1) No. 2) Yes.
(2) Let's start with the easier 2. Suppose that $A$ has finite rank, and $T_A$ denotes its torsion subgroup. Then $A/T_A$ and $T_A$ both have finite rank. So it's enough to prove the result in the torsion-free and the torsion case. The torsion-free case is fine, as you already mentioned ($A$ embeds into $\mathbf{Q}^n$ for some $n$, so is countable). Suppose that $A$ is torsion, and of finite rank. Then $A=\bigoplus A_p$, where $A_p$ is its $p$-component (the largest $p$-subgroup of $A$); $\bigoplus$ denotes restricted direct product, $p$ ranges over primes. This reduces to $A_p$. It is not hard and standard to prove that an abelian $p$-group whose kernel of multiplication by $p$ is finite, is isomorphic to a subgroup of $(\mathbf{Z}[1/p]/\mathbf{Z})^n$ for some $n$ (take an injective hull). Whence the result.

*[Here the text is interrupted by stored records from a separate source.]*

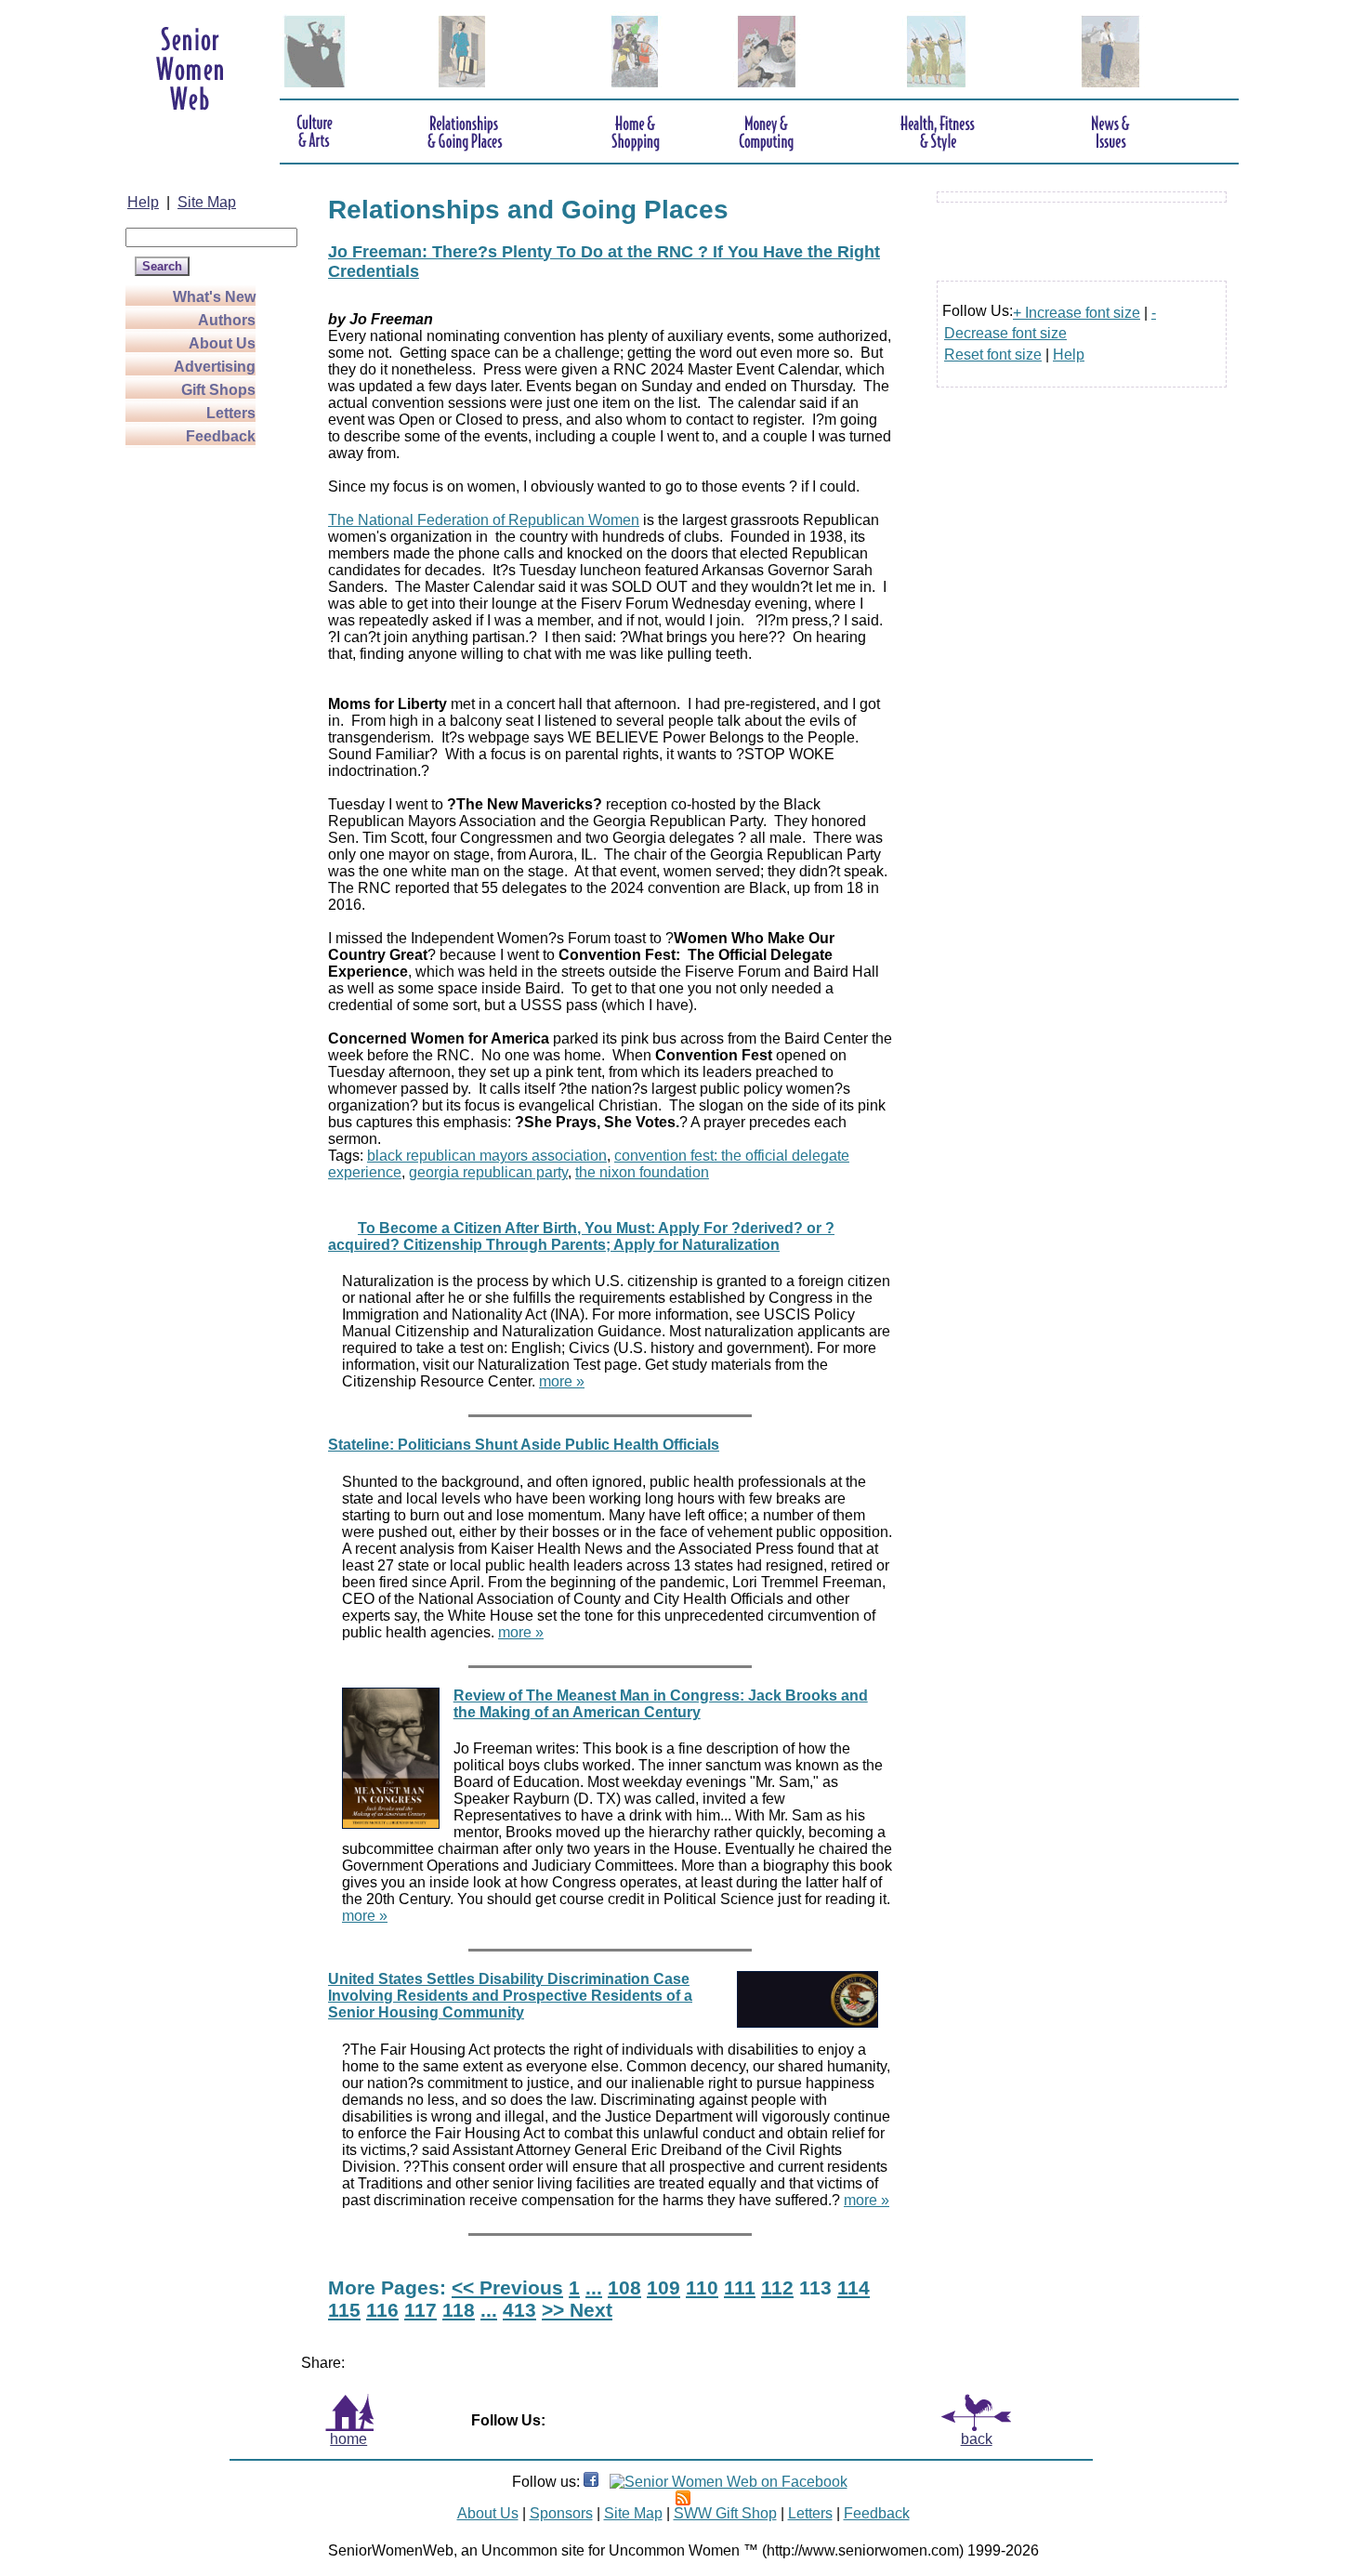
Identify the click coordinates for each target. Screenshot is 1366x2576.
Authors (227, 320)
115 (344, 2309)
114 (853, 2287)
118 (458, 2309)
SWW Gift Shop (725, 2513)
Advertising (215, 367)
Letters (231, 413)
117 (420, 2309)
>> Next (577, 2309)
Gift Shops (218, 390)
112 (777, 2287)
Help (143, 202)
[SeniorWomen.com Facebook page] (591, 2482)
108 (624, 2287)
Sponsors (561, 2513)
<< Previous (507, 2287)
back (976, 2439)
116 (382, 2309)
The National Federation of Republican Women (483, 520)
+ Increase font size (1076, 313)
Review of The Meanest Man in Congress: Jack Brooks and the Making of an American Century (660, 1704)
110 (702, 2287)
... (593, 2287)
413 (519, 2309)
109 (663, 2287)
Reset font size (993, 354)
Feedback (221, 436)
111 (739, 2287)
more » (561, 1381)
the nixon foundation (642, 1172)
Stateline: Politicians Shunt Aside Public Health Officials (523, 1444)
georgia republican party (488, 1172)
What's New (214, 297)
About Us (222, 343)
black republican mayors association (487, 1155)
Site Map (206, 202)
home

(1) Consider the uncountable group $G=\prod_p\mathbf{Z}/p\mathbf{Z}$, where $p$ ranges over primes. Its torsion-free quotient by its torsion subgroup $\bigoplus\mathbf{Z}/p\mathbf{Z}$ is easily seen to be divisible, and hence is isomorphic to a vector space over $\mathbf{Q}$. Consider a copy of $\mathbf{Q}$ in this quotient, and let $A$ be its preimage in $G$. So $T_A$ is isomorphic to $\bigoplus\mathbf{Z}/p\mathbf{Z}$, $A/T_A$ is isomorphic to $\mathbf{Q}$; both have rank (in your sense) 1 and hence $A$ has rank $\le 2$ (actually $=2$ since $A$ admits a subgroup isomorphic to $\mathbf{Z}\oplus \mathbf{Z}/2\mathbf{Z}$). Then $T_A$ is not a direct summand of $A$ since $A$, being residually finite, does not include any subgroup isomorphic to $\mathbf{Q}$.